*** THE INPUT ***

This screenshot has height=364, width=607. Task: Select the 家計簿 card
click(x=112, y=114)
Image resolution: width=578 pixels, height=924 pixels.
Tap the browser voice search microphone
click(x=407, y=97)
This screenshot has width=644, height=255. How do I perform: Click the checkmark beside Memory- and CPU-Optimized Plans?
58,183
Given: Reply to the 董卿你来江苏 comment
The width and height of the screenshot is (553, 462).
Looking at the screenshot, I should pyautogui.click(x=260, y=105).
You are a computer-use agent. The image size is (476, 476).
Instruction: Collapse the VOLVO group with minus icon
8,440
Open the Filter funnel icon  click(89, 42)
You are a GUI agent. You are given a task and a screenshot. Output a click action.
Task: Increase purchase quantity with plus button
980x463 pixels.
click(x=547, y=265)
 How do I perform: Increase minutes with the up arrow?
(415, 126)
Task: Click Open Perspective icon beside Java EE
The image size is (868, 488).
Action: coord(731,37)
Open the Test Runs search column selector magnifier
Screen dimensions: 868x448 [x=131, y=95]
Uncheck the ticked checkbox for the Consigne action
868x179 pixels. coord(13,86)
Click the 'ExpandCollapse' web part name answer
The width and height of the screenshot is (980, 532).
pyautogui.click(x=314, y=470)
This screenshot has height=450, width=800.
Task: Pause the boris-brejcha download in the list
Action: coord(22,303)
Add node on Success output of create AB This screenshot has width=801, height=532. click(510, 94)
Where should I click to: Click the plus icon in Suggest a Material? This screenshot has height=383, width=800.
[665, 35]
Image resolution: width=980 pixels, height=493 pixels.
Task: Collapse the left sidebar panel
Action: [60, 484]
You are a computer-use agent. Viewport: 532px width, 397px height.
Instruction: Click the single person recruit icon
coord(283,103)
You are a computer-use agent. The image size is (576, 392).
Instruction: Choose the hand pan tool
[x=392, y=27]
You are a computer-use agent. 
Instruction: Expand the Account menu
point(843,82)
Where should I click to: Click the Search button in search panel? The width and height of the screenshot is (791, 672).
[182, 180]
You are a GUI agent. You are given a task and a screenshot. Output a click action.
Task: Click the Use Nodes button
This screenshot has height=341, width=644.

*** End of THE INPUT ***

YOUR GOAL:
Please retype all of the data above exactly as it appears.

EXERCISE ANSWER:
This screenshot has height=364, width=607. Task: Select the 家計簿 card
click(x=112, y=114)
Image resolution: width=578 pixels, height=924 pixels.
Tap the browser voice search microphone
click(x=407, y=97)
This screenshot has width=644, height=255. How do I perform: Click the checkmark beside Memory- and CPU-Optimized Plans?
58,183
Given: Reply to the 董卿你来江苏 comment
The width and height of the screenshot is (553, 462).
Looking at the screenshot, I should pyautogui.click(x=260, y=105).
You are a computer-use agent. The image size is (476, 476).
Instruction: Collapse the VOLVO group with minus icon
8,440
Open the Filter funnel icon  click(89, 42)
You are a GUI agent. You are given a task and a screenshot. Output a click action.
Task: Increase purchase quantity with plus button
980x463 pixels.
click(x=547, y=265)
 How do I perform: Increase minutes with the up arrow?
(415, 126)
Task: Click Open Perspective icon beside Java EE
The image size is (868, 488).
Action: coord(731,37)
Open the Test Runs search column selector magnifier
Screen dimensions: 868x448 [x=131, y=95]
Uncheck the ticked checkbox for the Consigne action
868x179 pixels. coord(13,86)
Click the 'ExpandCollapse' web part name answer
The width and height of the screenshot is (980, 532).
pyautogui.click(x=314, y=470)
This screenshot has height=450, width=800.
Task: Pause the boris-brejcha download in the list
Action: coord(22,303)
Add node on Success output of create AB This screenshot has width=801, height=532. click(510, 94)
Where should I click to: Click the plus icon in Suggest a Material? This screenshot has height=383, width=800.
[665, 35]
Image resolution: width=980 pixels, height=493 pixels.
Task: Collapse the left sidebar panel
Action: [60, 484]
You are a computer-use agent. Viewport: 532px width, 397px height.
Instruction: Click the single person recruit icon
coord(283,103)
You are a computer-use agent. The image size is (576, 392).
Instruction: Choose the hand pan tool
[x=392, y=27]
You are a computer-use agent. 
Instruction: Expand the Account menu
point(843,82)
Where should I click to: Click the Search button in search panel? The width and height of the screenshot is (791, 672).
[182, 180]
You are a GUI agent. You are given a task and a screenshot. Output a click action.
Task: Click the Use Nodes button
This screenshot has height=341, width=644.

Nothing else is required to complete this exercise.